To begin with, Corwin is not Scozzafava, who was ranked as the most liberal member of the state Assembly. The liberal blog DailyKos actually endorsed Scozzafava over Owens, saying she "is to the left of most Democrats on social issues." (Owens was a registered independent and moderate who made many liberal Democrats wary.)

Corwin, on the other hand, is the second-most conservative member of the Assembly, based on the Conservative Party's own ratings. While she's a relatively new player in state politics, most people like what they see. On Thursday, she sent a letter to Conservative Party leaders asking for their endorsement.

Even though registered Republicans outnumber Democrats in the 23rd district, it's not uniformly red -- voters there went for President Obama by a very slim margin in 2008.

The 26th district, on the other hand, went for Sen. John McCain (R-Ariz.). Democrats, who have yet to pick a candidate for this seat, are still not sure it's even worth investing resources in the race.

There is one issue where Corwin is more moderate: abortion. According to her responses on a 2008 VoteSmart questionnaire, she thinks abortion should be legal in the first trimester of pregnancy -- a position that might not sit well with conservative voters.

"We feel that David being a pro-life candidate, the only pro-life candidate, the Conservative Party's life and foundations are very important," Bellavia's spokesperson told a local paper.
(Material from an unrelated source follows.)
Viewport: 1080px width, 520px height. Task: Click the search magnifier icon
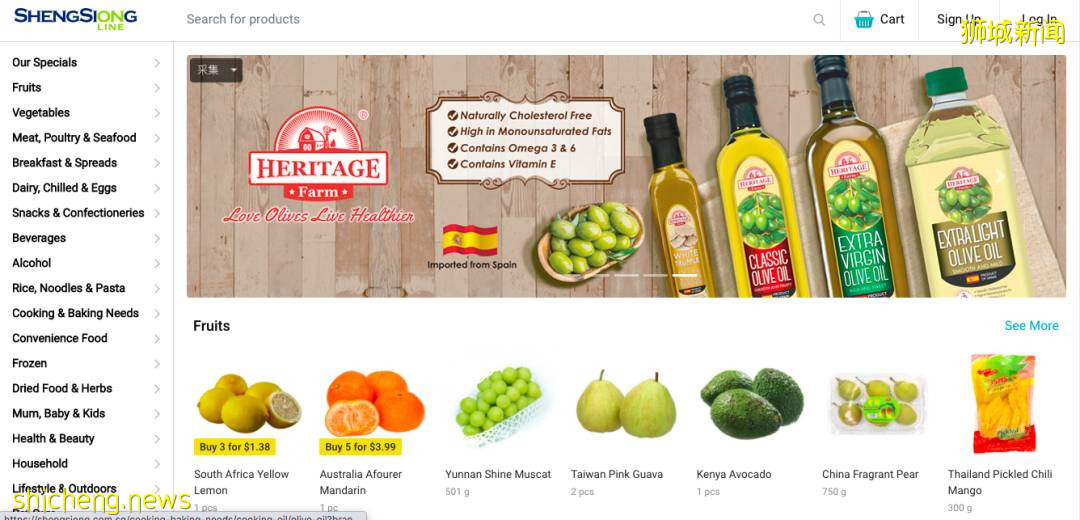tap(818, 20)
Conservative Party leaders don't seem to think Corwin's abortion position is a major issue. "I'm a pro-life guy, but I don't have any lines in the sand," said Erie County Conservative Party Chairman Ralph Lorigo.

Michael Long, head of the state Conservative Party, said that in conversations with Corwin she was "correct" on most abortion-related issues, including opposing federal funding of abortion and funding for Planned Parenthood. "David got in the race a little bit late,"added Long.
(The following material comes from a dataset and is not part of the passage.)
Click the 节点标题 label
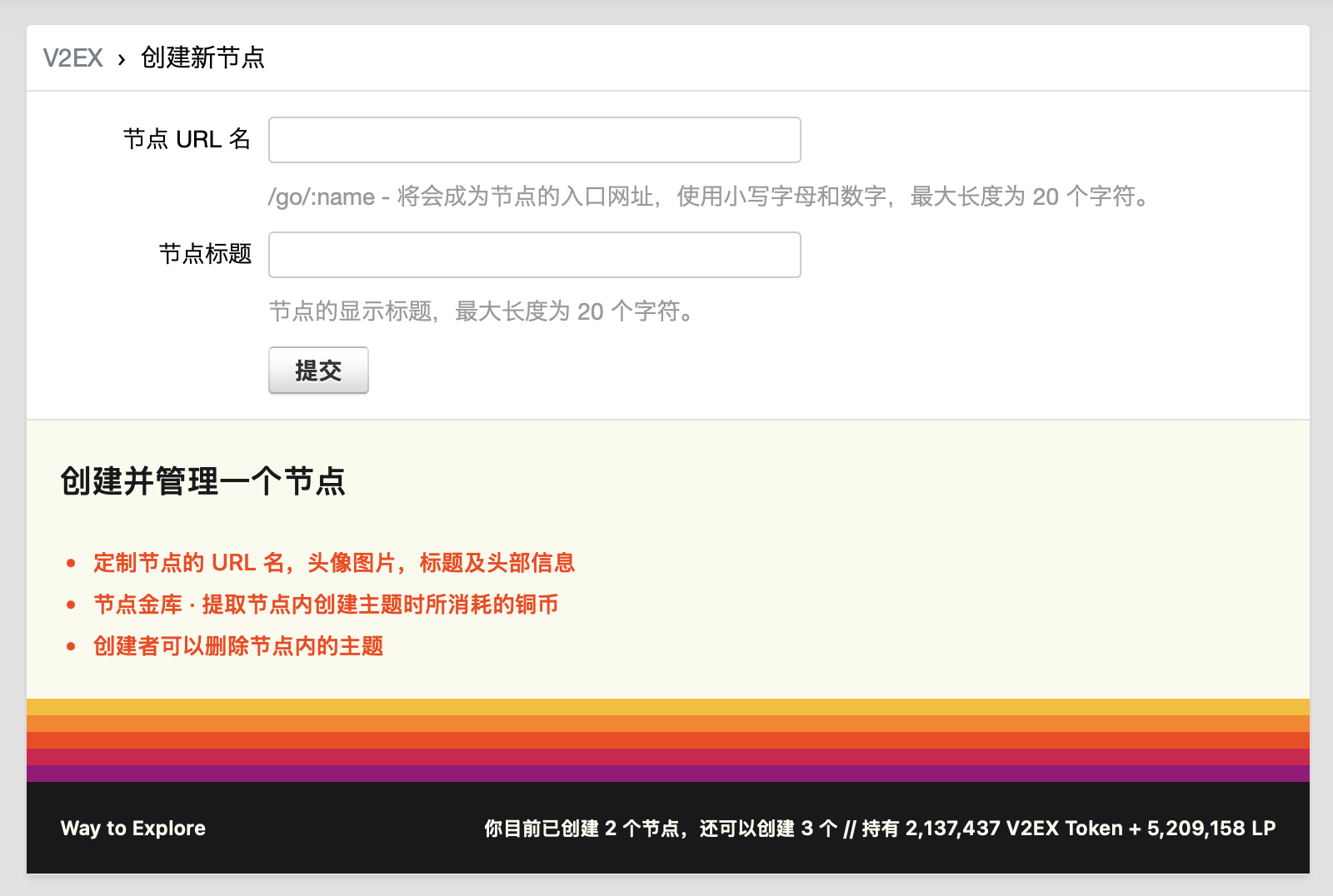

If Bellavia did not get the Conservative Party nod, he could still qualify for the ballot by collecting 3,500 signatures within 12 days of the governor's proclamation of the date of the special election. That's not an insurmountable obstacle, but the bid would not be as powerful as one coming from one of the established third-party lines, which wield considerable influence in New York.

It's possible that Corwin-skeptics could dig up enough dirt on the candidate to turn off conservatives. Just yesterday, it came out that Corwin had donated to Scozzafava's campaign. Still, Corwin is no Scozzafava... yet.